**WRITTEN TASK**
Answer these questions from the text on Notre Dame football:
(a) In what city is the game against Wazzu?
(b) What name does the writer give the controversy they are trying to sort out?
(c) What kind of ND game does the writer mention to show that cheese and class don't get in the way of marketing?

**GIVEN TEXT**
————

Baylor in Arlington, Wazzu in San Antonio and now possibly Duke in Orlando. Can't wait to book those travel plans. Notre Dame has managed to turn Rockne's barnstorming legacy into a Harlem Globetrotteresque traveling football exhibition. Are we going to have the bucket of confetti trick? A skills show at half-time? I'm only half-kidding here, if you've been to an ND basketball game you know that cheese and class don't get in the way of marketing.
But even as I contemplate the scheduling debacle, I'm trying to figure out who's the biggest stooge in Shoegate:
Adidas for giving Michigan this deal and letting him blab about it or ND for signing a deal without it. Regardless, ND needs to bring Adidas to the table Michigan's AD for blabbing about his most favored nation status with Adidas, ASAFP. This is an abhorrent way to treat a strategic partner and points out that either Adidas is doesn't value Notre Dame as its top partner or Adidas doesn't respect Notre Dame's leadership.

————

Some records
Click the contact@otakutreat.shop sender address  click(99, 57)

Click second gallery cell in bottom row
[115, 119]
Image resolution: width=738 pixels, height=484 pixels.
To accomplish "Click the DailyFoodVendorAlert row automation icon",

————

**IN RESPONSE**
(a) San Antonio
(b) Shoegate
(c) An ND basketball game